Background: Many gynecologic oncologists use intraoperative frozen section (IFS) assessment of histologic grade and depth of myometrial invasion (DOI) as predictors of final grade and stage in women with endometrial cancer. This clinical decision method has never been critically examined.
Study design: We retrospectively reviewed charts of patients with a preoperative diagnosis of uterine endometrioid adenocarcinoma and an intraoperative frozen section assessment of histologic grade and depth of myometrial invasion. Intraoperative predictors combining intraoperative frozen section assessment of histologic grade and depth of myometrial invasion were established and compared with final grade and surgical stage.
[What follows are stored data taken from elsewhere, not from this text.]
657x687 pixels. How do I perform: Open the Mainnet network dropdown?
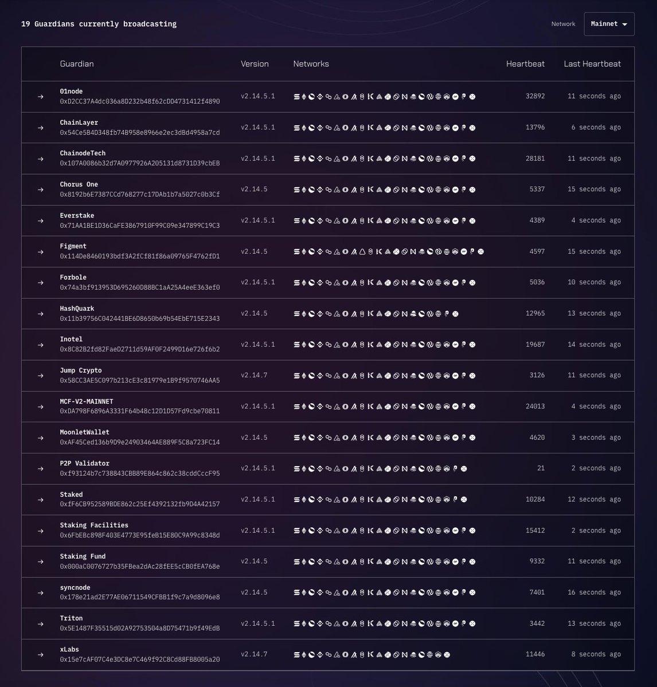point(609,24)
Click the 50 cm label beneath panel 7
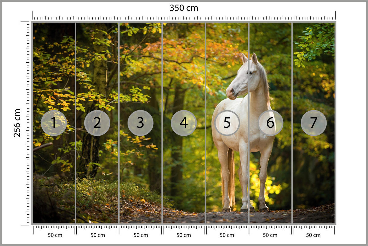 pos(313,235)
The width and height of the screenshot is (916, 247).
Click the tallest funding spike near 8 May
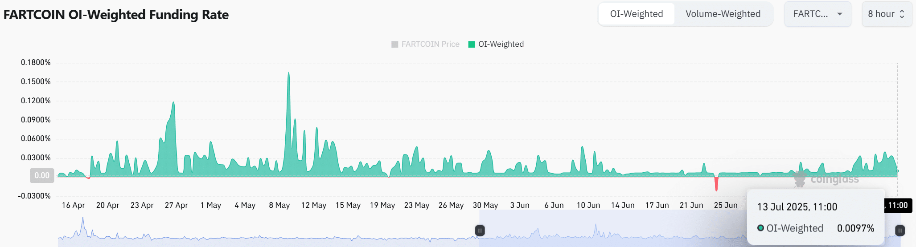(x=288, y=74)
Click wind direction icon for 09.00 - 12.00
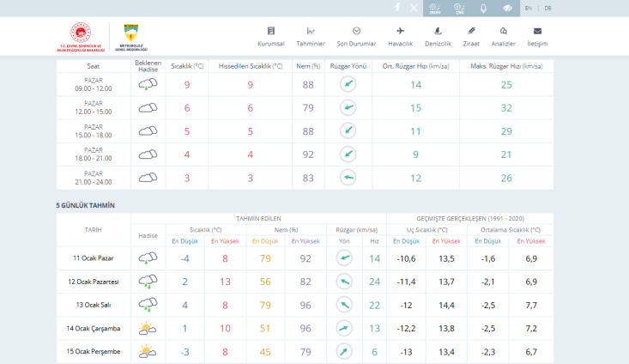 click(348, 84)
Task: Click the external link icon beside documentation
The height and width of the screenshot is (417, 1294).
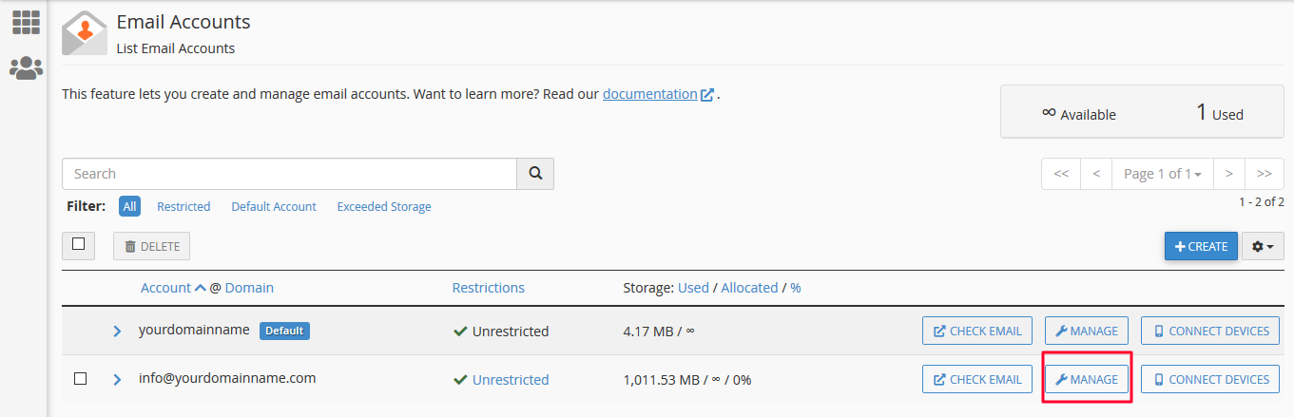Action: click(x=707, y=95)
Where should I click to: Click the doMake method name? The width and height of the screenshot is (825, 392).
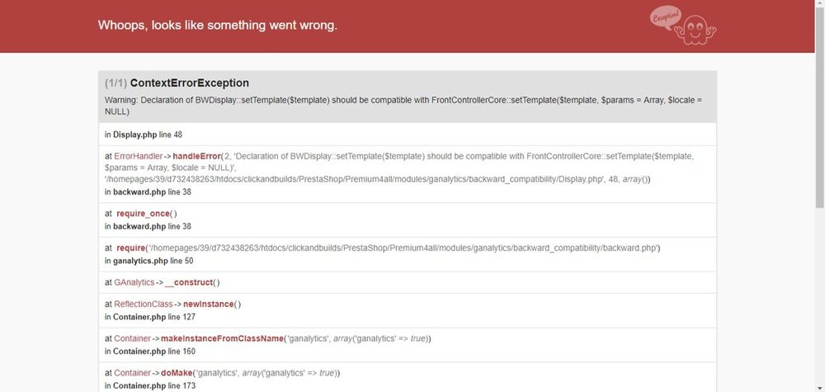pyautogui.click(x=176, y=373)
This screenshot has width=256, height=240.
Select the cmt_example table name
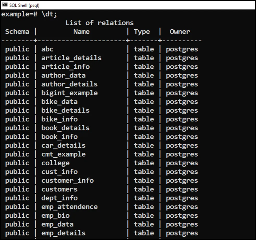pos(63,154)
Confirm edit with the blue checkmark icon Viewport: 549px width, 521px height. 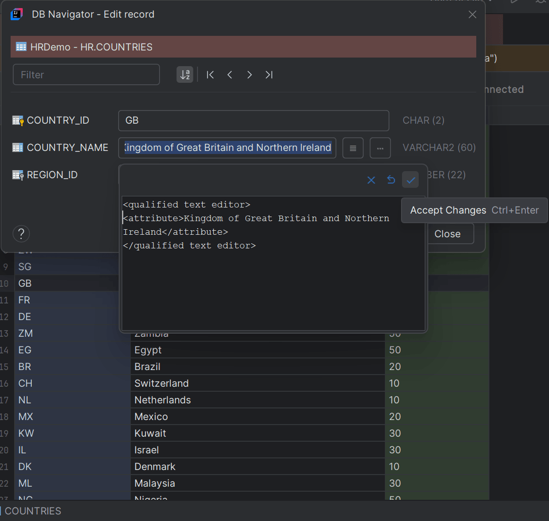(410, 180)
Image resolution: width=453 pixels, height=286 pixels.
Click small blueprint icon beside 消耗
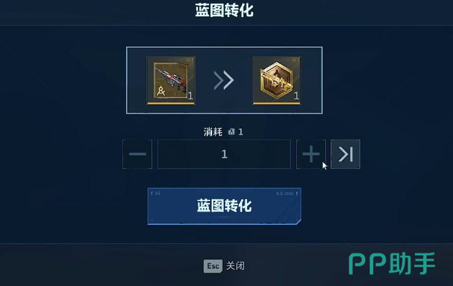click(x=231, y=132)
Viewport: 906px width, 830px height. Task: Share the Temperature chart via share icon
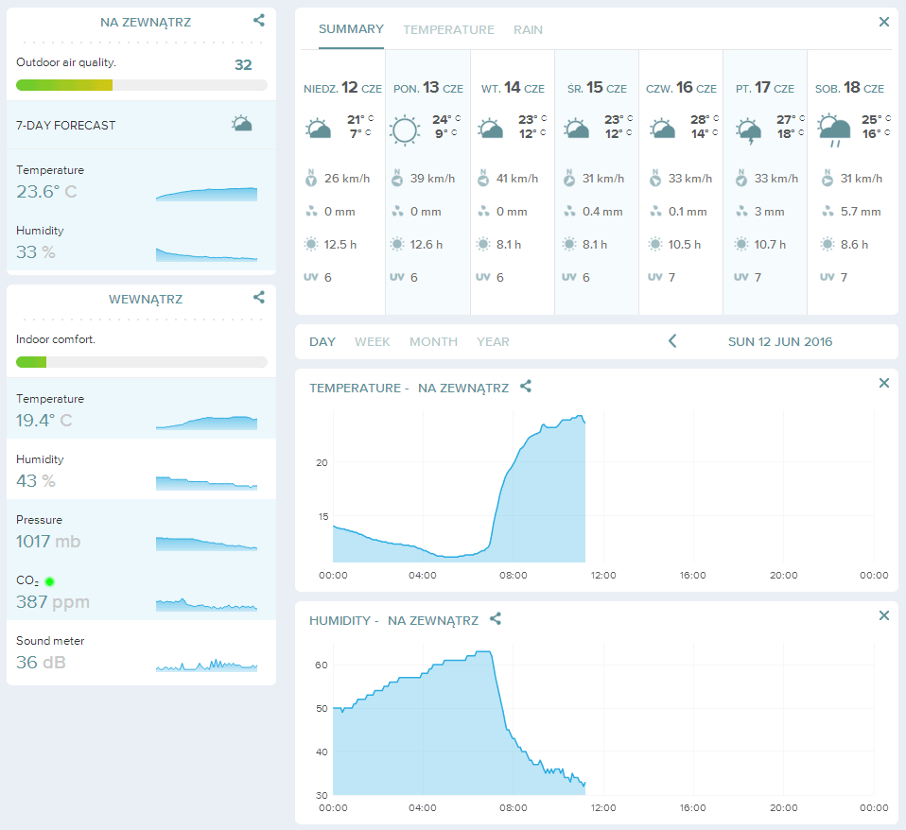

We then modeled the risks of pelvic and paraaortic lymph node metastases for each predictor.
Results: There were 129 patients who met inclusion criteria. Thirty-six patients had the IAG1 predictor; 17 (47%) were stage IAG1 on final pathology. Ten patients had the IAG2 predictor; 3 (30%) were stage IAG2 on final pathology. Thirty-four patients had the IBG1 predictor; 18 (53%) were stage IBG1 on final pathology. Forty-nine patients had the IBG2 predictor; 34 (69%) were stage IBG2 on final pathology. Our decision models predict that the IAG1 predictor has a 1% risk of paraaortic and a 2% risk of pelvic lymph node metastases. The IAG2 and IBG1 predictors have a 2% risk of paraaortic and a 4% risk of pelvic lymph node metastases. The IBG2 predictor has a 2% risk of paraaortic and a 6% risk of pelvic lymph node metastases.
Conclusions: The combination of intraoperative frozen section analysis for histologic grade and depth of myometrial invasion does not correlate well with final pathologic grade and stage. Data from our models suggest a significant risk of lymph node spread even for patients with seemingly low-risk disease. Until better markers of lymphatic spread exist, we recommend complete surgical staging of all patients with endometrial cancer.